What is being asked -> In the data below, find every line with the word "Hammucca" and copy it out.

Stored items

⁂

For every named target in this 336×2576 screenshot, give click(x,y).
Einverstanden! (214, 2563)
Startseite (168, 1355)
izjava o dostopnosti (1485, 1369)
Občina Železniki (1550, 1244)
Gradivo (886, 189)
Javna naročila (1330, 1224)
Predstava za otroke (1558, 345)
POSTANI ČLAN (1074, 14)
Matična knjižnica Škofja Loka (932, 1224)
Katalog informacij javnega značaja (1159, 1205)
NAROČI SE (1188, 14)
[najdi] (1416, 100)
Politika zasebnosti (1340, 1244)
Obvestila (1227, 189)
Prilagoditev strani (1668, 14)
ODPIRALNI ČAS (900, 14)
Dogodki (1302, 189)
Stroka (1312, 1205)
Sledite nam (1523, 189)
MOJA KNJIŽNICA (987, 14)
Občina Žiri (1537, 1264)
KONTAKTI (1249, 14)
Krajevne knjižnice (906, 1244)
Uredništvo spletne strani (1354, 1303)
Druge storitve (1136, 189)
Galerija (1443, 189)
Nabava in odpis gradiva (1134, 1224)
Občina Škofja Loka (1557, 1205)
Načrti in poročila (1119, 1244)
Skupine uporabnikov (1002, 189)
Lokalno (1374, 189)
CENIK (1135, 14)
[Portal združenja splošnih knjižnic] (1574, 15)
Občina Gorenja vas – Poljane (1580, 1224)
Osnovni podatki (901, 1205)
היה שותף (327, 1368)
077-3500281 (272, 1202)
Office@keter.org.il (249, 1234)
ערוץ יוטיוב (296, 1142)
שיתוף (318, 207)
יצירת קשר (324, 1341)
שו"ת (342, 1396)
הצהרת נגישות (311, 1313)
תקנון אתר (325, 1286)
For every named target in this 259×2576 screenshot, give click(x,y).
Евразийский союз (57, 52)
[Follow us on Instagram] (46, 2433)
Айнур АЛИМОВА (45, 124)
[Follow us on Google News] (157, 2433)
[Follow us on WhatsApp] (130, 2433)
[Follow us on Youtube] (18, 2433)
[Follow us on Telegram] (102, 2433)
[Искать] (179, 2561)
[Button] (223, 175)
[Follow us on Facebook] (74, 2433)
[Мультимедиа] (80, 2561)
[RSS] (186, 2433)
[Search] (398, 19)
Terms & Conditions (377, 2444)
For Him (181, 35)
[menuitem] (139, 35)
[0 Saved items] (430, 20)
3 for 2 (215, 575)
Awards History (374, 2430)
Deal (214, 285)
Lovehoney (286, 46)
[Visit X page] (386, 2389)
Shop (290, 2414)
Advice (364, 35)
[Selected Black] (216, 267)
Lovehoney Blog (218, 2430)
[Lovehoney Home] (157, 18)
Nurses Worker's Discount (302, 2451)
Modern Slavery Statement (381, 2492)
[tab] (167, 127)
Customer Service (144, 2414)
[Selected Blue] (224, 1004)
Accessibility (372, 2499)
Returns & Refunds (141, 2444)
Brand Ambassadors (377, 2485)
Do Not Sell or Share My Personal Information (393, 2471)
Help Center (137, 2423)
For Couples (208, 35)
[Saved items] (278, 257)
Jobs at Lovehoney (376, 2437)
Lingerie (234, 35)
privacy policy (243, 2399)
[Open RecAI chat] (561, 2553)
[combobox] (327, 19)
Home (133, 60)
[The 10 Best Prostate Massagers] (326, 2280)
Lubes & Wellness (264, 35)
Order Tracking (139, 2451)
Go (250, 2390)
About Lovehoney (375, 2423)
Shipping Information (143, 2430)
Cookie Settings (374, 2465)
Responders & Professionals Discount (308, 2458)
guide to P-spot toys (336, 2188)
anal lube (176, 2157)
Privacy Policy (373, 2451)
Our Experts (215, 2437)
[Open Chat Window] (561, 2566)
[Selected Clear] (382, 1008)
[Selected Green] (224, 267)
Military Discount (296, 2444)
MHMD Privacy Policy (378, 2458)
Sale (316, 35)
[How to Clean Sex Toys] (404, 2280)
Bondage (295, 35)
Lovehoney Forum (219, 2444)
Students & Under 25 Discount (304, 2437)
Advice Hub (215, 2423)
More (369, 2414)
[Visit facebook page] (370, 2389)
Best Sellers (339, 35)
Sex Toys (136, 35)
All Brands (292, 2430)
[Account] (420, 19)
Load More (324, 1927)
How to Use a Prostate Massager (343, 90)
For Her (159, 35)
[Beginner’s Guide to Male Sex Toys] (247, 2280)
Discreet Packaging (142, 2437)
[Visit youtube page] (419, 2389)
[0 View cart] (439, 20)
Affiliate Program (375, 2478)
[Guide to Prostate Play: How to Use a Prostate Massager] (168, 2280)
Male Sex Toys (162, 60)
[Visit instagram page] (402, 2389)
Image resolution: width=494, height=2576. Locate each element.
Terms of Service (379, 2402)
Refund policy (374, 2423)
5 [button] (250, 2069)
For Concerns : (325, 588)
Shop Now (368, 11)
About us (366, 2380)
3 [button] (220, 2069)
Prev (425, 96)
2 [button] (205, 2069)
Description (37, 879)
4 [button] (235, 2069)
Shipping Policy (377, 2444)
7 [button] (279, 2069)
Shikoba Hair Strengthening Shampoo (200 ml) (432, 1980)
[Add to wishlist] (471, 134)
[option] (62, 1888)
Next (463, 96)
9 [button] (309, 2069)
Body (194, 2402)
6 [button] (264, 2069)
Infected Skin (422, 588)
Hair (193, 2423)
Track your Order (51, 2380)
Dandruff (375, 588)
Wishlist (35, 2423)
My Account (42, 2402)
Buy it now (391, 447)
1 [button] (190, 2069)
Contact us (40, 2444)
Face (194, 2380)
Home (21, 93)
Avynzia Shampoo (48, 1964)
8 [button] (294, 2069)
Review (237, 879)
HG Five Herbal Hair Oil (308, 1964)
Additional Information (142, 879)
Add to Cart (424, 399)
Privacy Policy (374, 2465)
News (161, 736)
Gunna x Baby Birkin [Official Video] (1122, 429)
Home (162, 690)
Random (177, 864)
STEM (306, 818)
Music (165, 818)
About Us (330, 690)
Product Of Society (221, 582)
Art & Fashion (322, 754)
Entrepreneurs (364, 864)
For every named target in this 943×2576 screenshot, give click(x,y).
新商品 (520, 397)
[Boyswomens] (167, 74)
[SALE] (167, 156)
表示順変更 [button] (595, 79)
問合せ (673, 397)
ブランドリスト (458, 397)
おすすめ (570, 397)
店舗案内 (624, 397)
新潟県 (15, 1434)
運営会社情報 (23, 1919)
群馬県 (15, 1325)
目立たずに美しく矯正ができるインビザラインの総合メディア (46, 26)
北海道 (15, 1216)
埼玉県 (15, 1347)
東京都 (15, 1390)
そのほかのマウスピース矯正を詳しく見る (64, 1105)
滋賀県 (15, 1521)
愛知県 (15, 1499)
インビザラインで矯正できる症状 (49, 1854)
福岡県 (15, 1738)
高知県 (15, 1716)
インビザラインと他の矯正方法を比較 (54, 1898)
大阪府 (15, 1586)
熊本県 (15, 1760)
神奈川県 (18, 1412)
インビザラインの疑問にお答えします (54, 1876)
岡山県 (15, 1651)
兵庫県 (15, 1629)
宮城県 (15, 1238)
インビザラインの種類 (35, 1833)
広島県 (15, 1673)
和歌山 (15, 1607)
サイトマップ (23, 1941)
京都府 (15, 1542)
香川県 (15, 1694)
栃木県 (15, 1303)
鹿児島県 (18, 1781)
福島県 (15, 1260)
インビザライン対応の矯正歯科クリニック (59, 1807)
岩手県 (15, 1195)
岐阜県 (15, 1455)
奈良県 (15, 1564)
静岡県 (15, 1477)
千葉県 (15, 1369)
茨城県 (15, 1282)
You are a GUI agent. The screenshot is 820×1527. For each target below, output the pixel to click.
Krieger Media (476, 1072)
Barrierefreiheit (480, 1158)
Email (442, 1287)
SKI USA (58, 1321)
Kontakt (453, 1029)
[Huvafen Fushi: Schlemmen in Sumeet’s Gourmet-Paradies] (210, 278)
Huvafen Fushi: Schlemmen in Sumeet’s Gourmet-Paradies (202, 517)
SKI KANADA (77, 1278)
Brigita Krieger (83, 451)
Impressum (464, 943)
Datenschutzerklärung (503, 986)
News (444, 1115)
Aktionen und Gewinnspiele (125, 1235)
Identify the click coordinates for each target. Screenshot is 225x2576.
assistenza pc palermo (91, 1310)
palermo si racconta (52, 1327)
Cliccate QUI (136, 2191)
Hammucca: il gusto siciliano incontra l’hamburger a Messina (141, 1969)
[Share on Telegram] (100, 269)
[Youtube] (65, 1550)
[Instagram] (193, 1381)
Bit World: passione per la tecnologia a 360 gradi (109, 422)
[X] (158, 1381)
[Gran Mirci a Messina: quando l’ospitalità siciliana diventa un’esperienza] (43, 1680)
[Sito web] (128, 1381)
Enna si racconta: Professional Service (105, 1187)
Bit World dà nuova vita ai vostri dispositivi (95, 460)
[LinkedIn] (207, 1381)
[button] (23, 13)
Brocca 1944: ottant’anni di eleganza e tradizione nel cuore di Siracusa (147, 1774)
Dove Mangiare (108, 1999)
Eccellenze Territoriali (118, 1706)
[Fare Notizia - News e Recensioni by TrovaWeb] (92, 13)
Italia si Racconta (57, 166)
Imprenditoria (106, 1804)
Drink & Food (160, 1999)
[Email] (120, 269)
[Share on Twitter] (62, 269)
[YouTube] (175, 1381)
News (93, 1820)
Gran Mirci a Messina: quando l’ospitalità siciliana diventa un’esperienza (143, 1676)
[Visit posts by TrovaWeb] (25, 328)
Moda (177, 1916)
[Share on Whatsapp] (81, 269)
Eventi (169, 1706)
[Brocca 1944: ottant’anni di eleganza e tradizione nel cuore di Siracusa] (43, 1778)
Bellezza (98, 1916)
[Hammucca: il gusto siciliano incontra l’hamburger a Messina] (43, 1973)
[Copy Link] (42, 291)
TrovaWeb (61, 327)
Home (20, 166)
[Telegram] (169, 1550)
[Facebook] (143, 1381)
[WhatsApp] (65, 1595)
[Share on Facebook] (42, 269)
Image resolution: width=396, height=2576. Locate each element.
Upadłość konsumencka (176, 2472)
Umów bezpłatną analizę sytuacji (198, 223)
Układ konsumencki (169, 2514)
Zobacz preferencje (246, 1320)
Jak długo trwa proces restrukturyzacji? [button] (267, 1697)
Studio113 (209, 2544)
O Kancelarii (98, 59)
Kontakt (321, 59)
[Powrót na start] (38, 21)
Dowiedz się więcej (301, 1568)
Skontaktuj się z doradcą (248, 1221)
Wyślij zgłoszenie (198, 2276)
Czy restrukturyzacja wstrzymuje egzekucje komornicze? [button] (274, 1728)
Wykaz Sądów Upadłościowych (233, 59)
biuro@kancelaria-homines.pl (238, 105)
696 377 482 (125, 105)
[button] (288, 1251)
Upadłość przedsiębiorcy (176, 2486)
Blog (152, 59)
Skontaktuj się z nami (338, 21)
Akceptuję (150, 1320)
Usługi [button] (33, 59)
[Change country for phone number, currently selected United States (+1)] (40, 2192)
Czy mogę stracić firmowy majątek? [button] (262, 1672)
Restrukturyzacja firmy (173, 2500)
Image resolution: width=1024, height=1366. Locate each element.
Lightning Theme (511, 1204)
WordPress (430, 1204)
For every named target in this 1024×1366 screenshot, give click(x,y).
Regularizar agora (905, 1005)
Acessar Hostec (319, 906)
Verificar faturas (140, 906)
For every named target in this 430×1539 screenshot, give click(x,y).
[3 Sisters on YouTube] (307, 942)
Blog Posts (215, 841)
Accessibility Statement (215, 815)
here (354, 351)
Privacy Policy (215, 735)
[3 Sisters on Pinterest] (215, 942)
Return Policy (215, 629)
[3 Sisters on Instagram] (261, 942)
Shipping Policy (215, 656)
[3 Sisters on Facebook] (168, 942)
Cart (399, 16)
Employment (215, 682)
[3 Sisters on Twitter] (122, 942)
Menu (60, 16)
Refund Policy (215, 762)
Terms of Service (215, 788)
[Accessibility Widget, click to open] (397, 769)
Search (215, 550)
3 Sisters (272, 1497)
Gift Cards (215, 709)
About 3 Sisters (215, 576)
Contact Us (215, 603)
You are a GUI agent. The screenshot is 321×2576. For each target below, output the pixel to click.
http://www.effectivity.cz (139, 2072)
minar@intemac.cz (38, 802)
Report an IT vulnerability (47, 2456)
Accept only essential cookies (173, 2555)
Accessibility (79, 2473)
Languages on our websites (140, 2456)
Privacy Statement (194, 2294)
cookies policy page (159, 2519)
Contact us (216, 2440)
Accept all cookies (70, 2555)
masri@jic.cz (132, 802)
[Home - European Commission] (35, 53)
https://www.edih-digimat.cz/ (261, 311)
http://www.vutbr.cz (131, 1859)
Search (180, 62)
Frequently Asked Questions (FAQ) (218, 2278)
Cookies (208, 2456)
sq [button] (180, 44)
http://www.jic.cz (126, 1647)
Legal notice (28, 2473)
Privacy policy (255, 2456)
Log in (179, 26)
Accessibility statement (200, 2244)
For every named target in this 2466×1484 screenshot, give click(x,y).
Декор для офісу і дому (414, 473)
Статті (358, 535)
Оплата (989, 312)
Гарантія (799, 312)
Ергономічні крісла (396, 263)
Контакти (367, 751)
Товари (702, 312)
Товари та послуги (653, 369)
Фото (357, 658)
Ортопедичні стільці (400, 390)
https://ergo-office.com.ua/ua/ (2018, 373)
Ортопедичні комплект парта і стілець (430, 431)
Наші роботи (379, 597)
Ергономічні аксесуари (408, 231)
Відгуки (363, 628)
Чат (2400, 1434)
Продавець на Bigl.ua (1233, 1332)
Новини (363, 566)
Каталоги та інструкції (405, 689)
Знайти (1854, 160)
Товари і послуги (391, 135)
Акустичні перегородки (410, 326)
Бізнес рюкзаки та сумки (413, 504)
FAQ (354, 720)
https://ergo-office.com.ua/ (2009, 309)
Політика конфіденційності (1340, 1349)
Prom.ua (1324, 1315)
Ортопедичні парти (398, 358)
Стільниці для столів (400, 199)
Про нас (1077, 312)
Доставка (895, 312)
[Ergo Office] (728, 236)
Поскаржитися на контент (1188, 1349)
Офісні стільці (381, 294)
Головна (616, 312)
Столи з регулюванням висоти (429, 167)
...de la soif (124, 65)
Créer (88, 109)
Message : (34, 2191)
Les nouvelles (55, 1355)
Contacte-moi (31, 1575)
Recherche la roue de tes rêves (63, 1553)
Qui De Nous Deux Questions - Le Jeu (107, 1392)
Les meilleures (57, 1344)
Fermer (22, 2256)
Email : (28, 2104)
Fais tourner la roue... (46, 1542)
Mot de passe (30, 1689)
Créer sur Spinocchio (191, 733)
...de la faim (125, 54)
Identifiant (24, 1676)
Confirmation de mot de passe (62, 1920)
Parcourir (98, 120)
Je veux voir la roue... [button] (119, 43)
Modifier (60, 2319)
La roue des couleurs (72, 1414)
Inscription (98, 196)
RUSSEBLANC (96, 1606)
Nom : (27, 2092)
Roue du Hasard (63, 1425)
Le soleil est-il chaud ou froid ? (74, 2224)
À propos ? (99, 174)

⁂

Result ->
Hammucca: il gusto siciliano incontra l’hamburger a Messina (141, 1969)
[Hammucca: il gusto siciliano incontra l’hamburger a Messina] (43, 1973)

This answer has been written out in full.